Nikoloz Sherazadishvili Sakvarelidze (ნიკოლოზ შერაზადიშვილი საყვარელიძე; born 19 February 1996) is a judoka. Born in Georgia, he competes internationally for Spain.

==Early life==
Sherazadishvili began training in the sports of Judo and Water Polo at the age of 10, and immigrated to Madrid, Spain with his parents at the age of 14, he then decided to focus on Judo, where he would enter a club ran by former-Olympian, Joaquín "Quino" Ruiz, in Brunete, just outside Madrid. Sherazadishvili was granted Spanish citizenship in 2014, so he could begin competing under the Spanish flag.

==Judo career==
===2018===
In April 2018, Sherazadishvili competed at the 2018 European Judo Championships in Tel Aviv, Israel, where he would successfully win a bronze medal. He lost to Mikhail Igolnikov in the quarter-final match by ippon in 18 seconds; however, he then rebounded against Belarus' judoka, Yahor Varapayeu to give Sherazadishvili his first ever senior continental medal.

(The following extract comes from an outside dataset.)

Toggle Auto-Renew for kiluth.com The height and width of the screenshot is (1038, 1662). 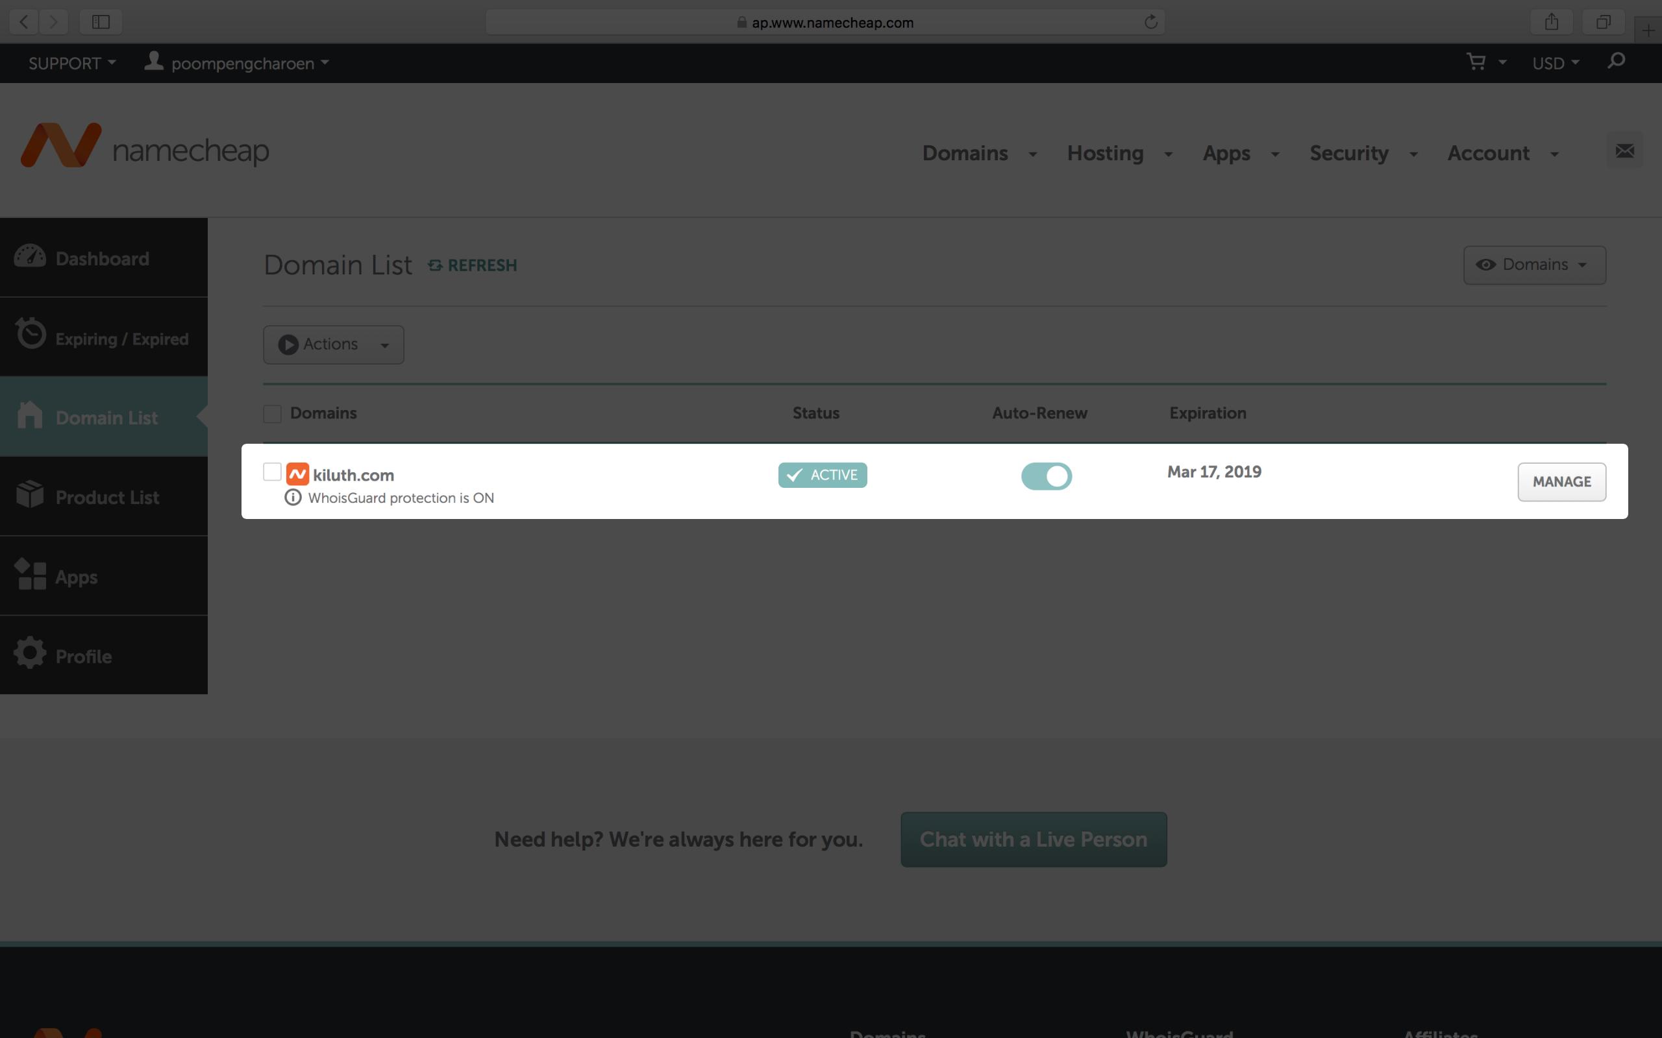point(1046,476)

===2018 World Judo Championships===
On 24 September 2018, Sherazadishvili qualified for his first senior world championships, which were held in Baku, Azerbaijan. He would beat Iceland's Blondal in his first match and rematch his former opponent and 2018 European champion, Mikhail Igolnikov whom he would defeat by waza-ari. In the fourth round he would defeat Turkish judoka, Mikail Ozerler and would defeat former World Champion, Asley Gonzalez in the quarter-finals; advancing Sherazadishvili to the semi-finals. Sherazadishvili met with Hungary's Krisztian Toth whom he defeated by ippon and advanced to the finals against Ivan Felipe Silva. Sherazadishvili made history and became Spain's first ever world champion, when he won by ippon in the finals.